Records in a dataset
========

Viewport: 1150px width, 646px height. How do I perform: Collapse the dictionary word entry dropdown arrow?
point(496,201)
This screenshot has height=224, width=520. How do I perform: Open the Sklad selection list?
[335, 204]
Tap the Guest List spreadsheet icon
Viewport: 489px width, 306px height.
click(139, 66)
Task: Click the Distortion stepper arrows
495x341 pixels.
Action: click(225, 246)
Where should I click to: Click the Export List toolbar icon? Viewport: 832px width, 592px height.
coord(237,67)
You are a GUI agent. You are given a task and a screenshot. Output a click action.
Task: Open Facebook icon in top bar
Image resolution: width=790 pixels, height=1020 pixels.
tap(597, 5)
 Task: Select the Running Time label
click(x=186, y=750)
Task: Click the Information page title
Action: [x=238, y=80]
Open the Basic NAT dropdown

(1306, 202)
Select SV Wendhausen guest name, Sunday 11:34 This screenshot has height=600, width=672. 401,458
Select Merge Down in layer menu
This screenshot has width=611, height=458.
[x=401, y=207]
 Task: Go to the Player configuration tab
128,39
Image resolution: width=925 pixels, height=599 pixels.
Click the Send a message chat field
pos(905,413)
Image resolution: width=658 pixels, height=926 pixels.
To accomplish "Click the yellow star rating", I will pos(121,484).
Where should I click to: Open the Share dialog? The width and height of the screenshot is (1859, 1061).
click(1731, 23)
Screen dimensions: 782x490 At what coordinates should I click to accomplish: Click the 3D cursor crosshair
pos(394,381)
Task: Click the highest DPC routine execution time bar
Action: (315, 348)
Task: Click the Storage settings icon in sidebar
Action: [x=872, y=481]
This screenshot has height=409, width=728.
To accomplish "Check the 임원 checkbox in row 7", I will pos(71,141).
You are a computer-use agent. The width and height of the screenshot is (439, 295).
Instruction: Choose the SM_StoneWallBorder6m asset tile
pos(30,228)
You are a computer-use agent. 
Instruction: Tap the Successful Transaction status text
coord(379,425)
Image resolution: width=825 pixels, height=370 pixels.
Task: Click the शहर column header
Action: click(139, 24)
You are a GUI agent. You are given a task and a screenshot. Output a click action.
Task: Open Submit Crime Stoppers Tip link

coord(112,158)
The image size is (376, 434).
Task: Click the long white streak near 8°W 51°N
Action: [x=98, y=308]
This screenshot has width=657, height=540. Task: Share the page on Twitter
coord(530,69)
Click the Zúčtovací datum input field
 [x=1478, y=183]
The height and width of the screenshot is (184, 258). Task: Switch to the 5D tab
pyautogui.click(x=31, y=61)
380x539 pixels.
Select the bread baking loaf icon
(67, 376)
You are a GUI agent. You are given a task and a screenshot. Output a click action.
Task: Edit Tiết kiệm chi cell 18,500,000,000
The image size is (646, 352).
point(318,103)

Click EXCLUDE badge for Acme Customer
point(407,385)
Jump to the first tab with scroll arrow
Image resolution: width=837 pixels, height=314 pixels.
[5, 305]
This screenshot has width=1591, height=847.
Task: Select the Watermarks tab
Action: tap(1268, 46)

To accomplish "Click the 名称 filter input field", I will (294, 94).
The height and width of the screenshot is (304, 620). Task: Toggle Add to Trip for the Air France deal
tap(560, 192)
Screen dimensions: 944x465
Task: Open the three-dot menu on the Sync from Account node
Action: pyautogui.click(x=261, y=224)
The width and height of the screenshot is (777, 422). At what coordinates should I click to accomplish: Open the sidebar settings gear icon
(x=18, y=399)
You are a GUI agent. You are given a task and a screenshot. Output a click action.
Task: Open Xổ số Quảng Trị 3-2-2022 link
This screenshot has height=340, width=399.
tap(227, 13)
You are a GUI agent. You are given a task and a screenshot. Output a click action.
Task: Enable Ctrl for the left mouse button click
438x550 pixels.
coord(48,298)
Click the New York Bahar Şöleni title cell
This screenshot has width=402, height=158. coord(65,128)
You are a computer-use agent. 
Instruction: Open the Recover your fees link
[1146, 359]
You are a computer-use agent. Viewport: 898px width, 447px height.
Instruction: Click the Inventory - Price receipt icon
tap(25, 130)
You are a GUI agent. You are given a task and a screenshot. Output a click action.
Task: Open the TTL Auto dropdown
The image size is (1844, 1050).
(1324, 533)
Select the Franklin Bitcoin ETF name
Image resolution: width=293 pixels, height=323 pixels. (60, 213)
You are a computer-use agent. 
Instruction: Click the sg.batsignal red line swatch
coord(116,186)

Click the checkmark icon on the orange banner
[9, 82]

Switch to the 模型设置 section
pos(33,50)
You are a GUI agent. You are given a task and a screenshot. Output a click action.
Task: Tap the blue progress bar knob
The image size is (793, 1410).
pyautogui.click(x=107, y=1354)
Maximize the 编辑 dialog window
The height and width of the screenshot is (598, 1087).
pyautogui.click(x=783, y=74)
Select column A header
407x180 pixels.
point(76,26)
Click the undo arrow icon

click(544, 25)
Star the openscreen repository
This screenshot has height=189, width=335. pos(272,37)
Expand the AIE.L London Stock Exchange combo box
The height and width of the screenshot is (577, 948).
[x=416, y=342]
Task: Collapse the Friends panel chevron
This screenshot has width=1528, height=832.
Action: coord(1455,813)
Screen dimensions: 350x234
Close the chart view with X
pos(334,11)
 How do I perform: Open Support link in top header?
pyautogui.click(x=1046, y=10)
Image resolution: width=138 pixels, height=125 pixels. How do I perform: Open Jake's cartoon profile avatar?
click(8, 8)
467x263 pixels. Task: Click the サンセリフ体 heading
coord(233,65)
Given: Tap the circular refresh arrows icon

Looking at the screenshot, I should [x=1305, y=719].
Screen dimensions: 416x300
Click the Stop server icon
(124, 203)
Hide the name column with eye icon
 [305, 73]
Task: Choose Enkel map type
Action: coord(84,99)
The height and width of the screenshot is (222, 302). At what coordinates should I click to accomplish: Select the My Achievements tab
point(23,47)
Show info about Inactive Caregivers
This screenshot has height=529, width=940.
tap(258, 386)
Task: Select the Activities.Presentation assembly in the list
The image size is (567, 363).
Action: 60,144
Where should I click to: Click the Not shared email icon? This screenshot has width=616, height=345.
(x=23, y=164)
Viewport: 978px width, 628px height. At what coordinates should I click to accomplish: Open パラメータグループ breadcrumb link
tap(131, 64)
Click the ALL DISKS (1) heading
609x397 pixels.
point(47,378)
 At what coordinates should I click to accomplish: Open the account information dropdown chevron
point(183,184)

========

> SHORT EXERCISE: Copy out all of the items above word for word.

> THE ANSWER:
Viewport: 1150px width, 646px height. How do I perform: Collapse the dictionary word entry dropdown arrow?
point(496,201)
This screenshot has height=224, width=520. How do I perform: Open the Sklad selection list?
[335, 204]
Tap the Guest List spreadsheet icon
Viewport: 489px width, 306px height.
click(139, 66)
Task: Click the Distortion stepper arrows
495x341 pixels.
Action: click(225, 246)
Where should I click to: Click the Export List toolbar icon? Viewport: 832px width, 592px height.
coord(237,67)
You are a GUI agent. You are given a task and a screenshot. Output a click action.
Task: Open Facebook icon in top bar
Image resolution: width=790 pixels, height=1020 pixels.
tap(597, 5)
 Task: Select the Running Time label
click(x=186, y=750)
Task: Click the Information page title
Action: [x=238, y=80]
Open the Basic NAT dropdown

(1306, 202)
Select SV Wendhausen guest name, Sunday 11:34 This screenshot has height=600, width=672. 401,458
Select Merge Down in layer menu
This screenshot has width=611, height=458.
[x=401, y=207]
 Task: Go to the Player configuration tab
128,39
Image resolution: width=925 pixels, height=599 pixels.
Click the Send a message chat field
pos(905,413)
Image resolution: width=658 pixels, height=926 pixels.
To accomplish "Click the yellow star rating", I will pos(121,484).
Where should I click to: Open the Share dialog? The width and height of the screenshot is (1859, 1061).
click(1731, 23)
Screen dimensions: 782x490 At what coordinates should I click to accomplish: Click the 3D cursor crosshair
pos(394,381)
Task: Click the highest DPC routine execution time bar
Action: (315, 348)
Task: Click the Storage settings icon in sidebar
Action: [x=872, y=481]
This screenshot has height=409, width=728.
To accomplish "Check the 임원 checkbox in row 7", I will pos(71,141).
You are a computer-use agent. The width and height of the screenshot is (439, 295).
Instruction: Choose the SM_StoneWallBorder6m asset tile
pos(30,228)
You are a computer-use agent. 
Instruction: Tap the Successful Transaction status text
coord(379,425)
Image resolution: width=825 pixels, height=370 pixels.
Task: Click the शहर column header
Action: click(139, 24)
You are a GUI agent. You are given a task and a screenshot. Output a click action.
Task: Open Submit Crime Stoppers Tip link

coord(112,158)
The image size is (376, 434).
Task: Click the long white streak near 8°W 51°N
Action: [x=98, y=308]
This screenshot has width=657, height=540. Task: Share the page on Twitter
coord(530,69)
Click the Zúčtovací datum input field
 [x=1478, y=183]
The height and width of the screenshot is (184, 258). Task: Switch to the 5D tab
pyautogui.click(x=31, y=61)
380x539 pixels.
Select the bread baking loaf icon
(67, 376)
You are a GUI agent. You are given a task and a screenshot. Output a click action.
Task: Edit Tiết kiệm chi cell 18,500,000,000
The image size is (646, 352).
point(318,103)

Click EXCLUDE badge for Acme Customer
point(407,385)
Jump to the first tab with scroll arrow
Image resolution: width=837 pixels, height=314 pixels.
[5, 305]
This screenshot has width=1591, height=847.
Task: Select the Watermarks tab
Action: tap(1268, 46)

To accomplish "Click the 名称 filter input field", I will (294, 94).
The height and width of the screenshot is (304, 620). Task: Toggle Add to Trip for the Air France deal
tap(560, 192)
Screen dimensions: 944x465
Task: Open the three-dot menu on the Sync from Account node
Action: pyautogui.click(x=261, y=224)
The width and height of the screenshot is (777, 422). At what coordinates should I click to accomplish: Open the sidebar settings gear icon
(x=18, y=399)
You are a GUI agent. You are given a task and a screenshot. Output a click action.
Task: Open Xổ số Quảng Trị 3-2-2022 link
This screenshot has height=340, width=399.
tap(227, 13)
You are a GUI agent. You are given a task and a screenshot. Output a click action.
Task: Enable Ctrl for the left mouse button click
438x550 pixels.
coord(48,298)
Click the New York Bahar Şöleni title cell
This screenshot has width=402, height=158. coord(65,128)
You are a computer-use agent. 
Instruction: Open the Recover your fees link
[1146, 359]
You are a computer-use agent. Viewport: 898px width, 447px height.
Instruction: Click the Inventory - Price receipt icon
tap(25, 130)
You are a GUI agent. You are given a task and a screenshot. Output a click action.
Task: Open the TTL Auto dropdown
The image size is (1844, 1050).
(1324, 533)
Select the Franklin Bitcoin ETF name
Image resolution: width=293 pixels, height=323 pixels. (60, 213)
You are a computer-use agent. 
Instruction: Click the sg.batsignal red line swatch
coord(116,186)

Click the checkmark icon on the orange banner
[9, 82]

Switch to the 模型设置 section
pos(33,50)
You are a GUI agent. You are given a task and a screenshot. Output a click action.
Task: Tap the blue progress bar knob
The image size is (793, 1410).
pyautogui.click(x=107, y=1354)
Maximize the 编辑 dialog window
The height and width of the screenshot is (598, 1087).
pyautogui.click(x=783, y=74)
Select column A header
407x180 pixels.
point(76,26)
Click the undo arrow icon

click(544, 25)
Star the openscreen repository
This screenshot has height=189, width=335. pos(272,37)
Expand the AIE.L London Stock Exchange combo box
The height and width of the screenshot is (577, 948).
[x=416, y=342]
Task: Collapse the Friends panel chevron
This screenshot has width=1528, height=832.
Action: coord(1455,813)
Screen dimensions: 350x234
Close the chart view with X
pos(334,11)
 How do I perform: Open Support link in top header?
pyautogui.click(x=1046, y=10)
Image resolution: width=138 pixels, height=125 pixels. How do I perform: Open Jake's cartoon profile avatar?
click(8, 8)
467x263 pixels. Task: Click the サンセリフ体 heading
coord(233,65)
Given: Tap the circular refresh arrows icon

Looking at the screenshot, I should [x=1305, y=719].
Screen dimensions: 416x300
Click the Stop server icon
(124, 203)
Hide the name column with eye icon
 [305, 73]
Task: Choose Enkel map type
Action: coord(84,99)
The height and width of the screenshot is (222, 302). At what coordinates should I click to accomplish: Select the My Achievements tab
point(23,47)
Show info about Inactive Caregivers
This screenshot has height=529, width=940.
tap(258, 386)
Task: Select the Activities.Presentation assembly in the list
The image size is (567, 363).
Action: 60,144
Where should I click to: Click the Not shared email icon? This screenshot has width=616, height=345.
(x=23, y=164)
Viewport: 978px width, 628px height. At what coordinates should I click to accomplish: Open パラメータグループ breadcrumb link
tap(131, 64)
Click the ALL DISKS (1) heading
609x397 pixels.
point(47,378)
 At what coordinates should I click to accomplish: Open the account information dropdown chevron
point(183,184)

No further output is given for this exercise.